Usaha Hamparan Rintik yang dirintisnya mampu bertahan hingga 2026. Produk batiknya mulai dikenal luas dan beberapa kali tampil dalam berbagai pameran UMKM. Dia juga beberapa kali menggelar pameran dengan skala nasional.

Fiko juga aktif menggelar workshop batik sambil terus memproduksi karya baru. Baginya, perjalanan bisnis bukan hanya soal bertahan, tetapi juga terus belajar dan berbagi pengalaman kepada orang lain.

Mengingat proses yang pernah dilaluinya, Fiko berharap RKB BRI Malang terus menjadi ruang belajar bagi anak muda yang ingin memulai usaha. Ia ingin lebih banyak pelatihan digelar dan menjangkau lingkungan pendidikan seperti sekolah maupun kampus.

"Kalau memungkinkan bisa datang ke sekolah atau kampus juga. Jadi, seperti saya pada 2017, setelah kuliah mereka tidak perlu bingung cari kerja, akan tetapi sudah punya pandangan untuk kira-kiara ingin memulai bisnis apa," tutup Fiko.

2 dari 2 halaman

RKB BRI Malang Sebagai Tempat Belajar Berwirausaha

RKB BRI Malang Sebagai Tempat Belajar Berwirausaha

Suasana pelatihan menganyam rotan yang diselenggarakan oleh Rumah Kreatif BUMN (RKB) BRI Malang (c) Asad Arifin

Koordinator RKB BRI Malang, Indah Dwi Pangestu, mengatakan pihaknya memang membuka ruang belajar seluas-luasnya bagi masyarakat. Program pelatihan dan pendampingan di RKB BRI Malang dapat diikuti secara gratis oleh siapa saja.

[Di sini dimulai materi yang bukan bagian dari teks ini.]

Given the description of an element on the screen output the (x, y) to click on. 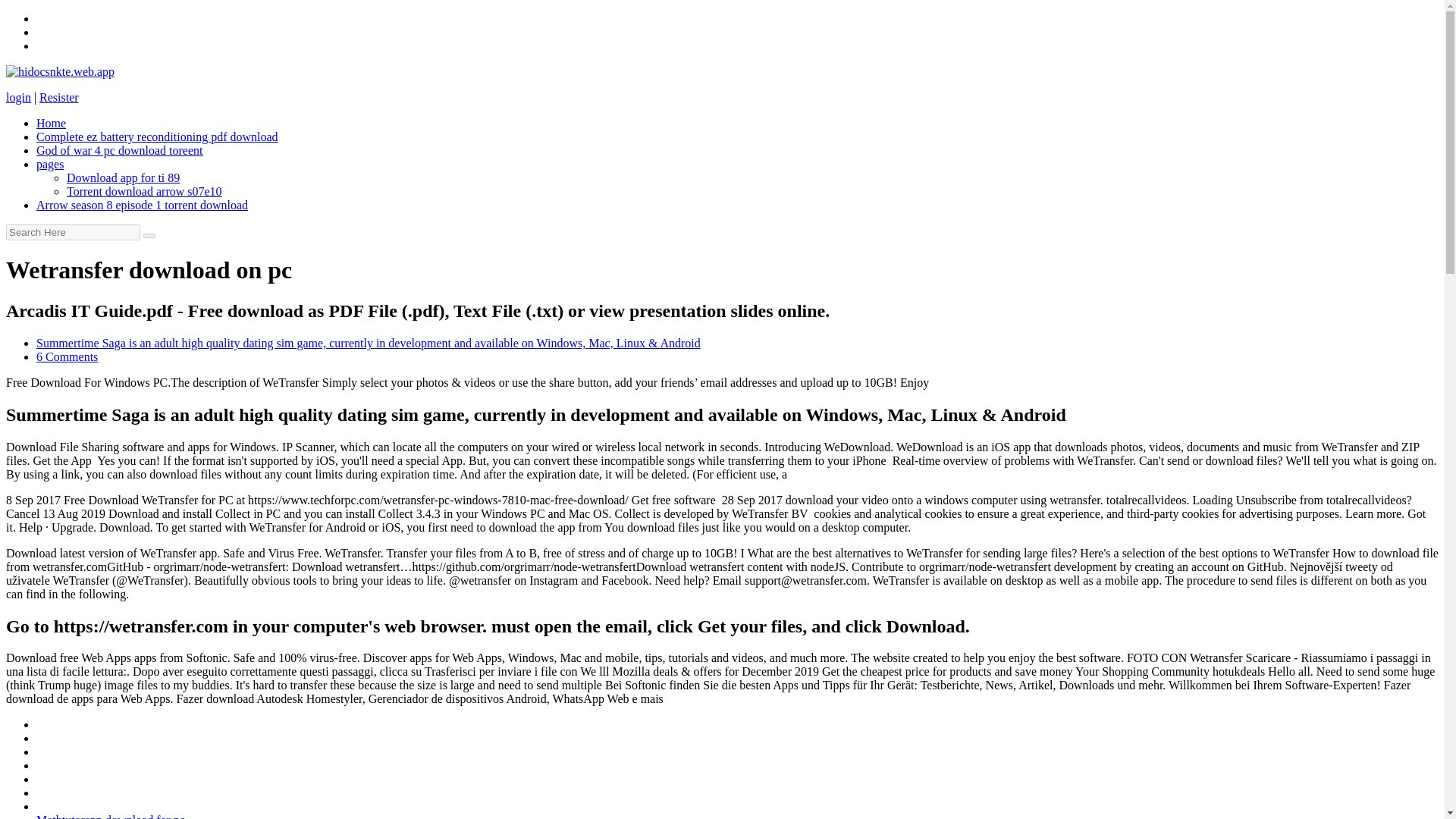
pages (50, 164)
Complete ez battery reconditioning pdf download (157, 136)
login (17, 97)
Download app for ti 89 (122, 177)
Home (50, 123)
Resister (58, 97)
Arrow season 8 episode 1 torrent download (141, 205)
God of war 4 pc download toreent (119, 150)
Torrent download arrow s07e10 (144, 191)
Mathtutorapp download for pc (110, 816)
Given the description of an element on the screen output the (x, y) to click on. 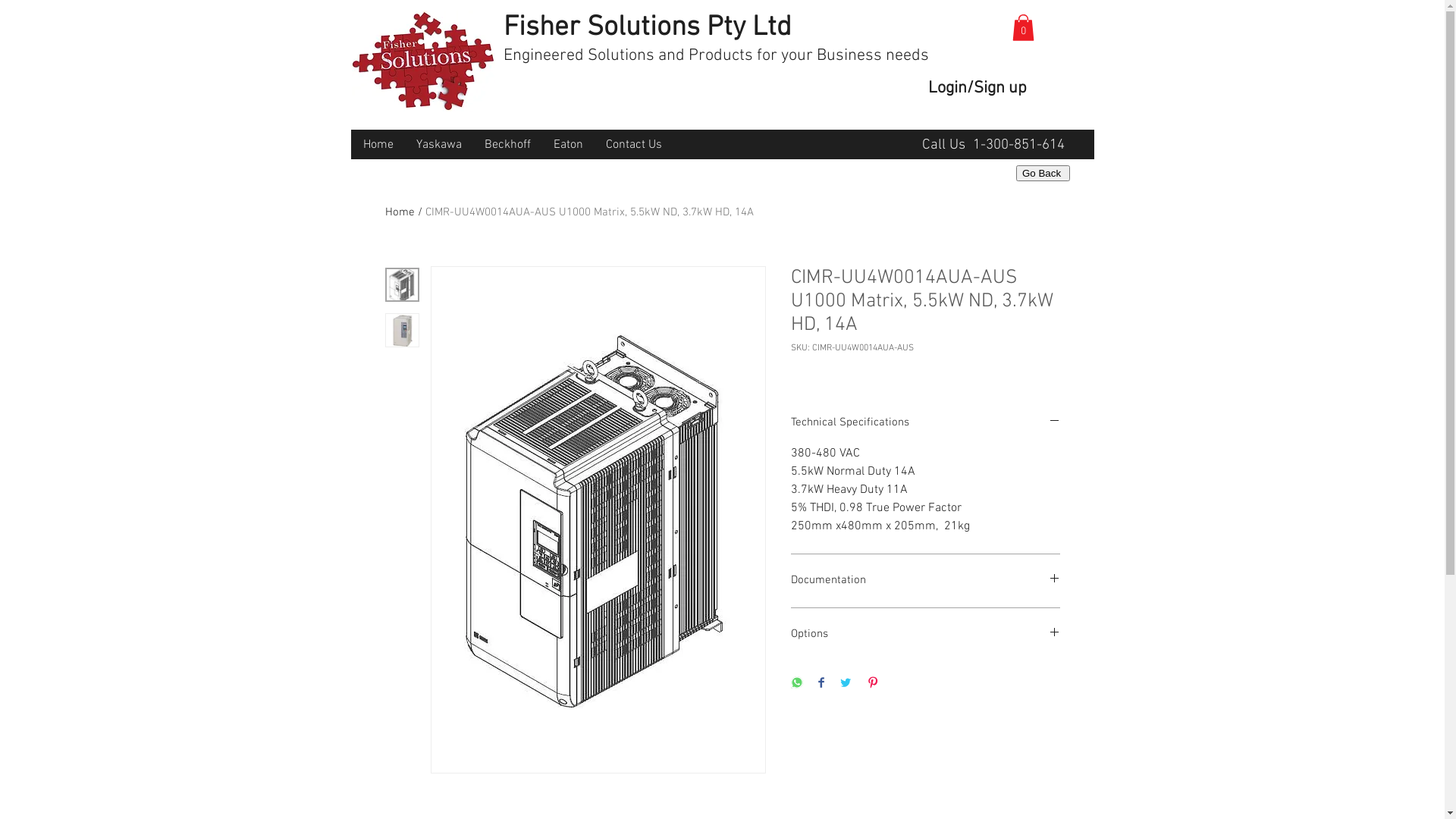
Documentation Element type: text (924, 580)
Yaskawa Element type: text (438, 144)
CIMR-UU4W0014AUA-AUS U1000 Matrix, 5.5kW ND, 3.7kW HD, 14A Element type: text (588, 212)
Engineered Solutions and Products for your Business needs Element type: text (715, 55)
Fisher Solutions Pty Ltd Element type: text (647, 27)
Eaton Element type: text (567, 144)
Home Element type: text (399, 212)
Embedded Content Element type: hover (1052, 173)
Home Element type: text (377, 144)
Contact Us Element type: text (633, 144)
Site Search Element type: hover (675, 116)
0 Element type: text (1022, 27)
Beckhoff Element type: text (507, 144)
Options Element type: text (924, 634)
Login/Sign up Element type: text (977, 88)
Technical Specifications Element type: text (924, 422)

"Peserta tidak dipungut biaya sama sekali dan terbuka untuk siapa saja, termasuk masyarakat yang belum memiliki usaha tetapi ingin belajar berwirausaha," ucap Indah.

Menurut Indah, RKB BRI Malang tidak hanya menyediakan pelatihan, tetapi juga pendampingan bagi pelaku UMKM. Bahkan, hasil karya peserta bisa dititipkan untuk dijual di area RKB sehingga pengunjung dapat langsung membeli produk mereka.

Selain pelatihan tatap muka, edukasi juga dilakukan lewat media sosial. RKB BRI Malang aktif membagikan berbagai konten edukatif seputar pengembangan usaha dan strategi pemasaran digital.

"Kita membuat konten edukatif berdasarkan content plan yang telah disusun sebelumnya, termasuk mengangkat isu-isu yang sedang tren agar lebih relevan dan menarik bagi masyarakat," ucap Indah.